On 31 August 2005 he joined Bristol City on an initial one-month loan deal, being given the squad number 23. In his time at Ashton Gate, Burch acted as understudy to Steve Phillips whilst the club underwent a change of management with Gary Johnson succeeding Brian Tinnion. Johnson extended Burch's loan period for a second month to enable him to take a closer look at the keeper. However, Burch sustained a knee injury which saw the arrival of Adriano Basso at the club and his return to Tottenham Hotspur.

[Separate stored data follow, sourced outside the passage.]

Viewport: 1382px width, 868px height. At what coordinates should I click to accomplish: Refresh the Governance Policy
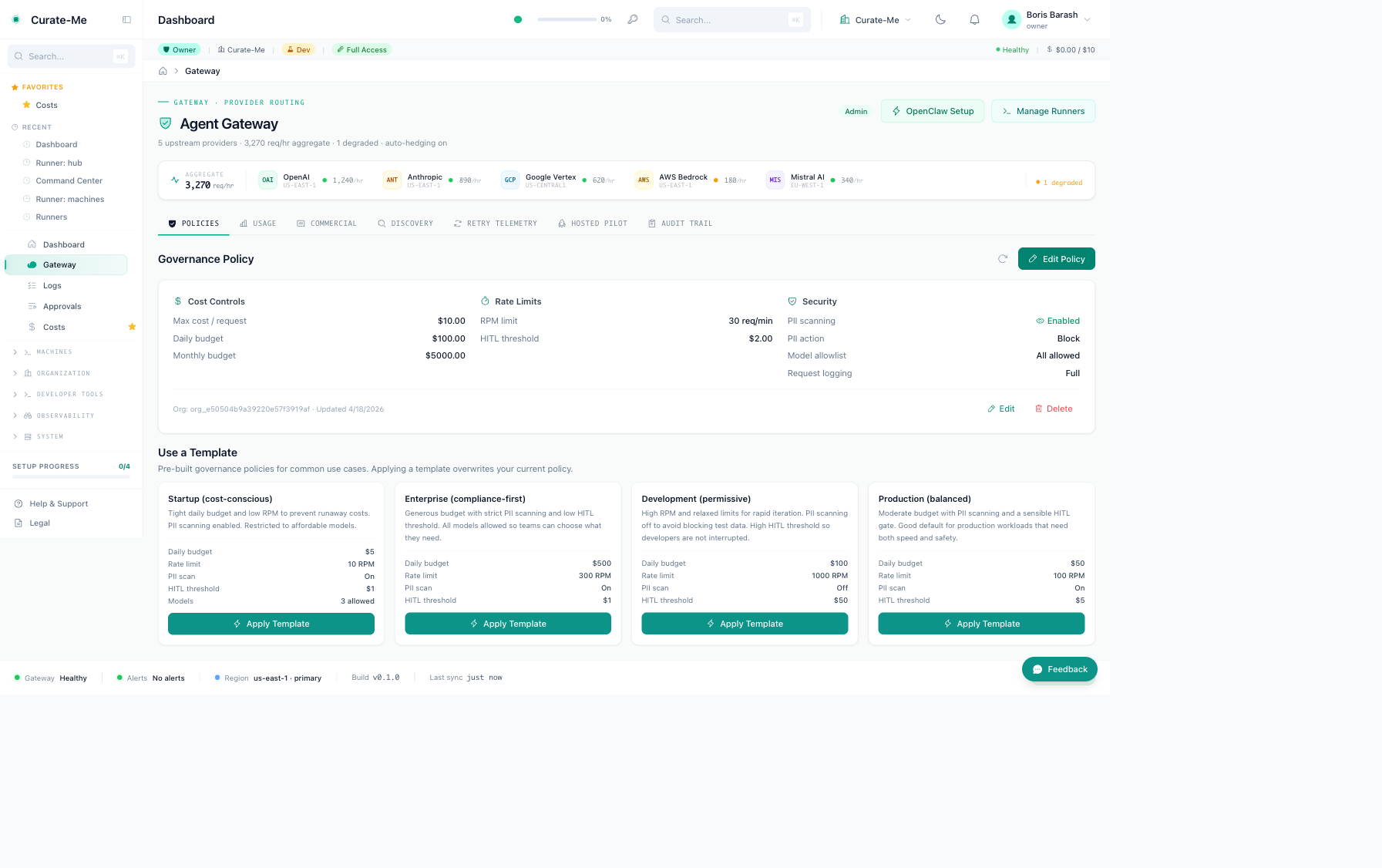[1003, 259]
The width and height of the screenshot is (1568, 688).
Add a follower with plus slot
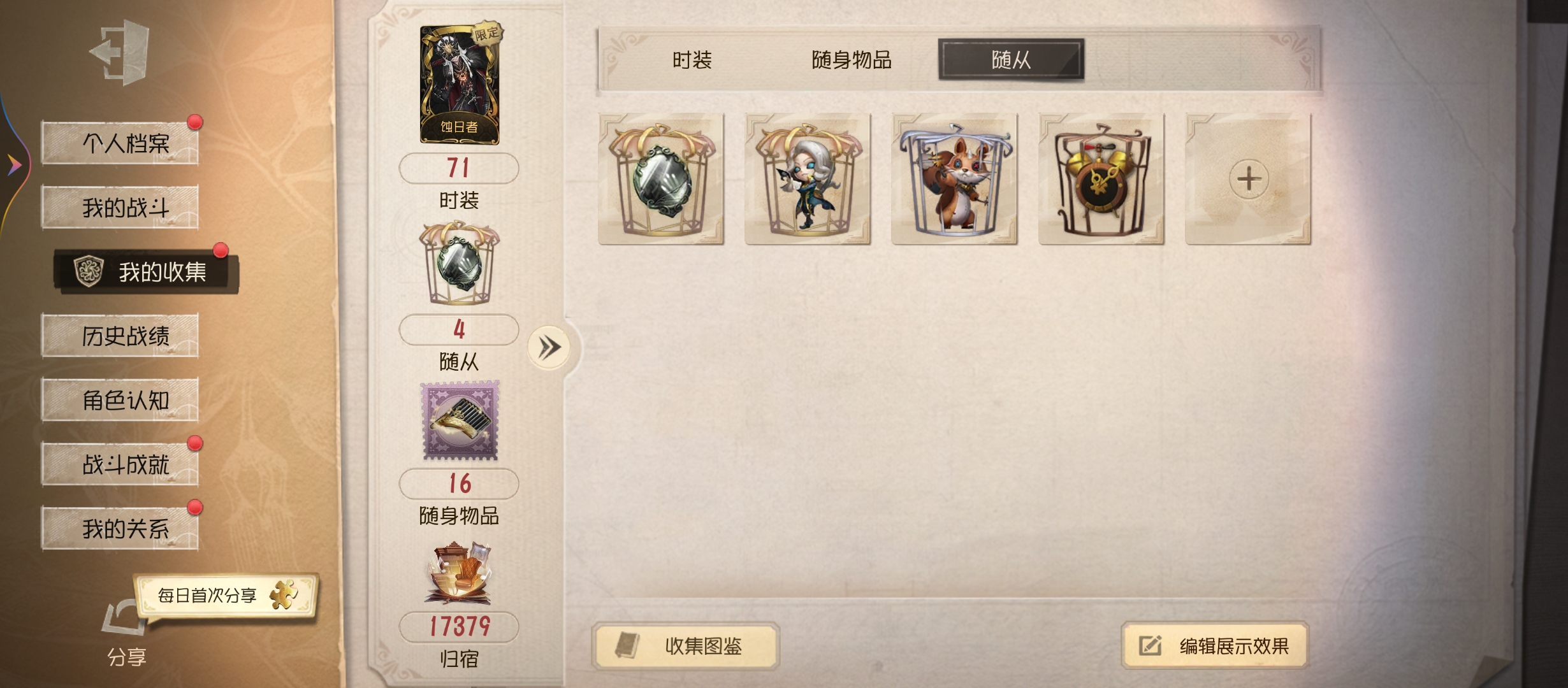tap(1248, 178)
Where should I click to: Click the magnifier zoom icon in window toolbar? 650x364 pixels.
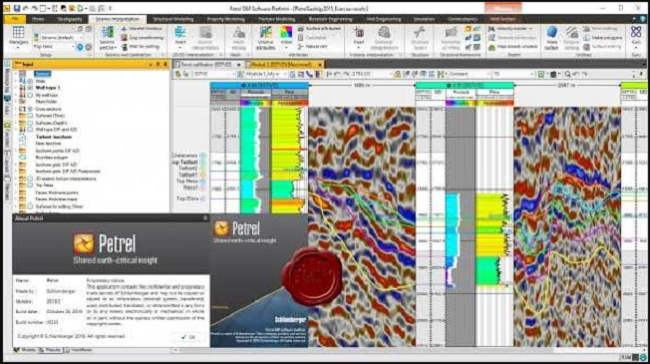(568, 74)
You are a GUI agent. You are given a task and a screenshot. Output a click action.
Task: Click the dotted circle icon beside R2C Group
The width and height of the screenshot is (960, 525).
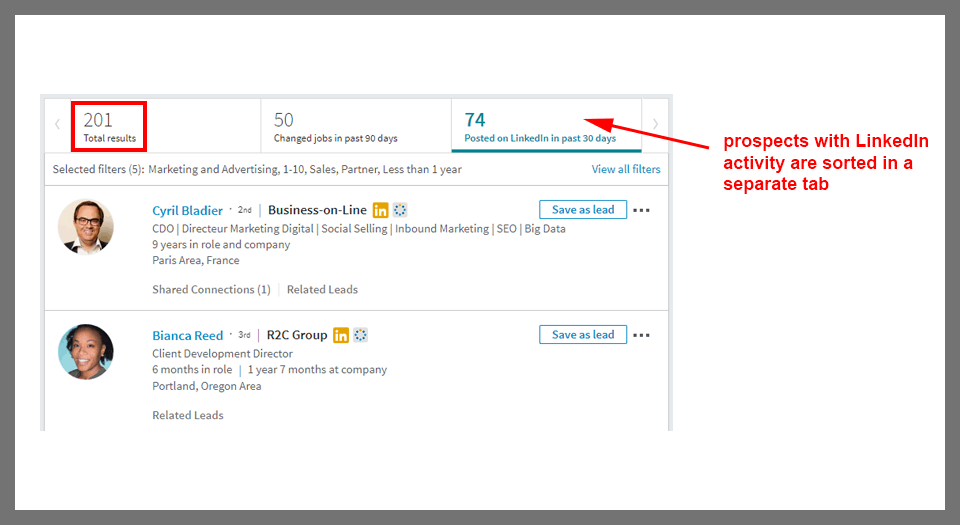point(361,335)
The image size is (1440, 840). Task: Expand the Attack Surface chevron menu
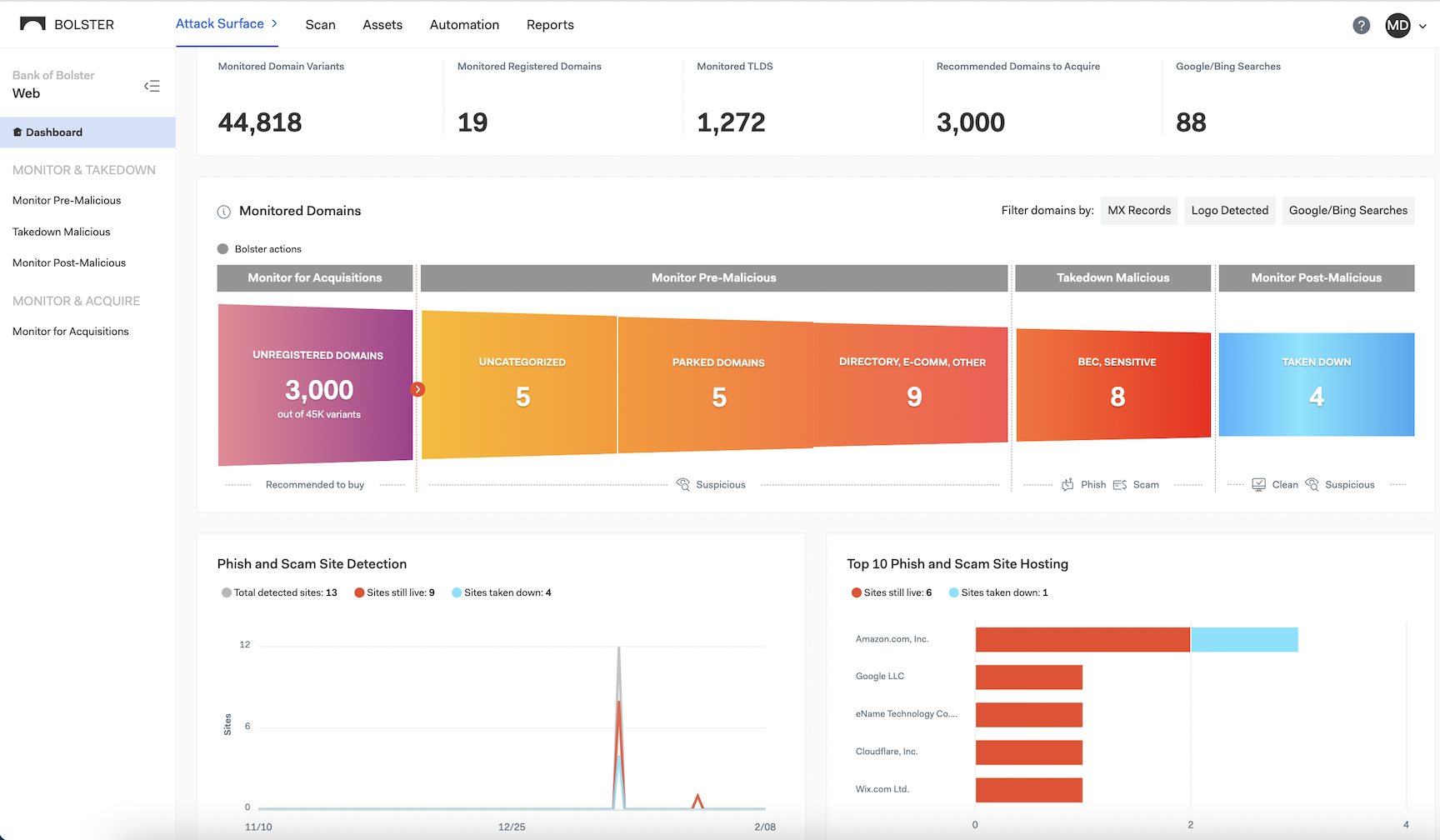274,24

He finally made his Football League debut on loan at Barnet when he was signed on an emergency 28-day loan on 30 January 2007. He made his debut for the Bees against Notts County.

Burch was released from his contract by Tottenham on 19 May 2007 and signed for Sheffield Wednesday on 2 July. He made his Wednesday debut on 28 August in a 2–1 League Cup second round victory over Hartlepool United. He was released by the club at the end of the season after playing just three competitive matches. Burch agreed to sign for Lincoln City on 30 June 2008.

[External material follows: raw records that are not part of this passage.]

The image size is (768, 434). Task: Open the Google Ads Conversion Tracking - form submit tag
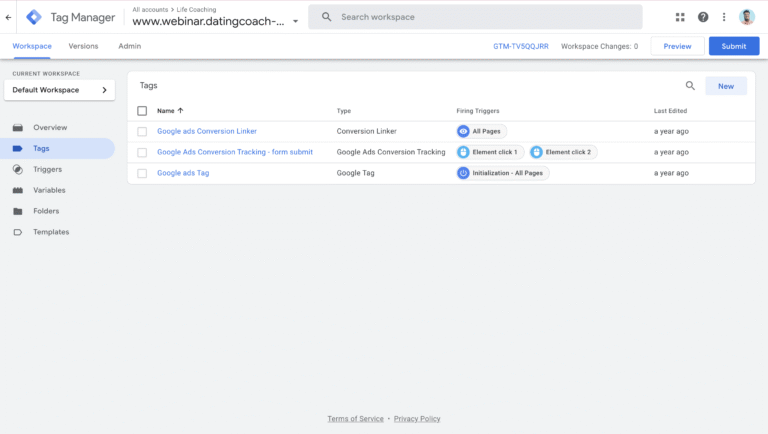pos(235,152)
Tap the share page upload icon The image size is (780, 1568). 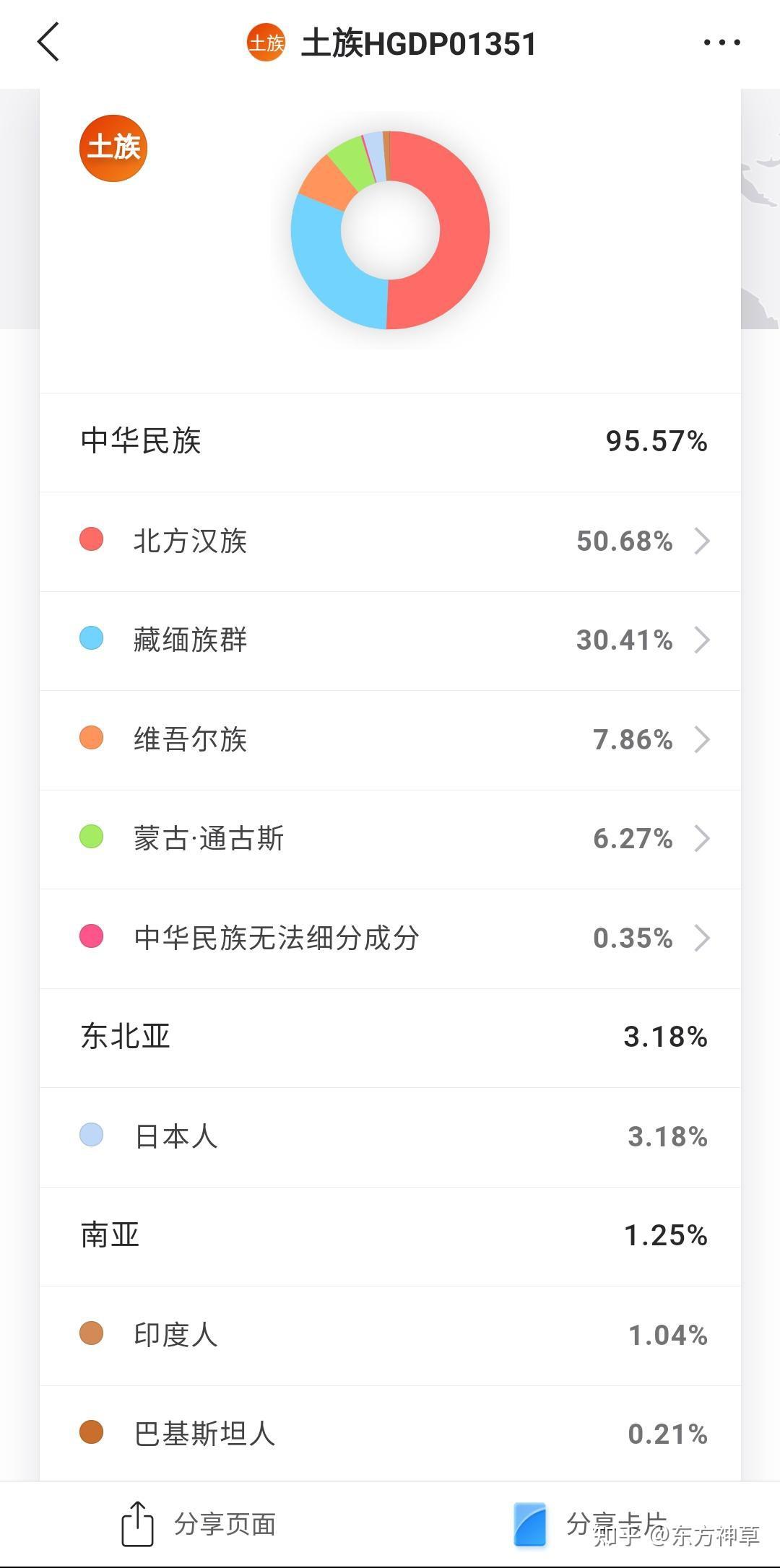pos(137,1523)
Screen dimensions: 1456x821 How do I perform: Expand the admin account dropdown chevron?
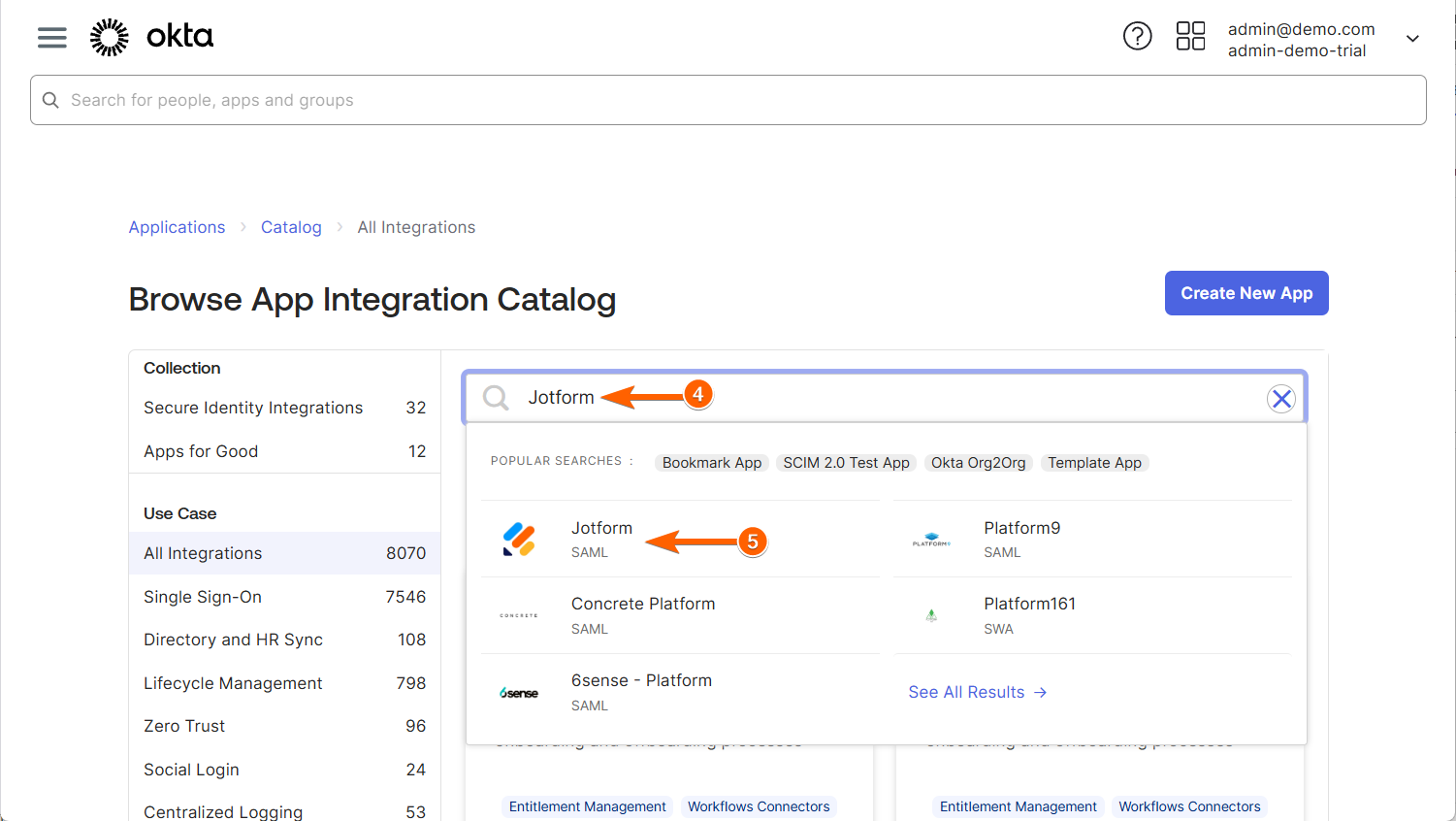[1412, 39]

Burch rejected a new contract with Lincoln in May 2010 and on 8 June he signed a two-year deal for League One club Notts County on a free transfer, after his contract with Lincoln City expired.

In May 2012 he was released by the club, along with 12 other players.

==Career statistics==

Appearances and goals by club, season and competition
| Club | Season | League |  |  | FA Cup |  | League Cup |  | Other |  | Total |  |
| Division | Apps | Goals | Apps | Goals | Apps | Goals | Apps | Goals | Apps | Goals |
| Tottenham Hotspur | 2002–03 | Premier League | 0 | 0 | 0 | 0 | 0 | 0 | 0 | 0 | 0 | 0 |
| 2003–04 | Premier League | 0 | 0 | 0 | 0 | 0 | 0 | 0 | 0 | 0 | 0 |
| 2004–05 | Premier League | 0 | 0 | 0 | 0 | 0 | 0 | 0 | 0 | 0 | 0 |
| 2005–06 | Premier League | 0 | 0 | 0 | 0 | 0 | 0 | 0 | 0 | 0 | 0 |
| 2006–07 | Premier League | 0 | 0 | 0 | 0 | 0 | 0 | 0 | 0 | 0 | 0 |
| Total |  | 0 | 0 | 0 | 0 | 0 | 0 | 0 | 0 | 0 | 0 |
| Woking (loan) | 2002–03 | Conference | 6 | 0 | 0 | 0 | 0 | 0 | 0 | 0 | 6 | 0 |
| Stevenage Borough (loan) | 2004–05 | Conference | 2 | 0 | 0 | 0 | 0 | 0 | 0 | 0 | 2 | 0 |
| West Ham United (loan) | 2004–05 | Championship | 0 | 0 | 0 | 0 | 0 | 0 | 0 | 0 | 0 | 0 |
| Stevenage Borough (loan) | 2004–05 | Conference | 1 | 0 | 0 | 0 | 0 | 0 | 0 | 0 | 1 | 0 |
| Bristol City (loan) | 2005–06 | League One | 0 | 0 | 0 | 0 | 0 | 0 | 0 | 0 | 0 | 0 |
| Barnet (loan) | 2006–07 | League Two | 6 | 0 | 0 | 0 | 0 | 0 | 0 | 0 | 6 | 0 |
| Sheffield Wednesday | 2007–08 | Championship | 2 | 0 | 0 | 0 | 1 | 0 | 0 | 0 | 3 | 0 |
| Lincoln City | 2008–09 | League Two | 46 | 0 | 2 | 0 | 1 | 0 | 0 | 0 | 49 | 0 |
| 2009–10 | League Two | 46 | 0 | 3 | 0 | 1 | 0 | 1 | 0 | 51 | 0 |
| Total |  | 92 | 0 | 5 | 0 | 2 | 0 | 1 | 0 | 100 | 0 |
| Notts County | 2010–11 | League One | 15 | 0 | 2 | 0 | 1 | 0 | 1 | 0 | 19 | 0 |
| 2011–12 | League One | 0 | 0 | 0 | 0 | 0 | 0 | 0 | 0 | 0 | 0 |
| Total |  | 15 | 0 | 2 | 0 | 1 | 0 | 1 | 0 | 19 | 0 |
| Career total |  |  | 124 | 0 | 7 | 0 | 4 | 0 | 2 | 0 | 137 | 0 |

==Coaching career==
On 21 June 2019, Fulham announced Burch as their new goalkeeping coach having previously held coaching roles with Tottenham Hotspur and The Football Association. On 27 June 2023, Tottenham announced Burch as their new First Team Goalkeeping Coach under newly appointed head coach Ange Postecoglou, starting from 1 July 2023. Burch left the club in July 2025.

==International career==
Burch is a former England Under-20 keeper.

==Personal life==
Robert Burch grew up in West Camel with his parents Keith and Barbara, as well as his older sister Fran. He attended Countess Gytha Primary School in Queen Camel. After primary school Rob attended Ansford Community School in Ansford, which is now known as Ansford Academy.
Burch proposed to his girlfriend on the This Morning television programme on 14 February 2008. She is a producer on the show, and he surprised her backstage with a little help from Fern Britton The couple were married in 2009.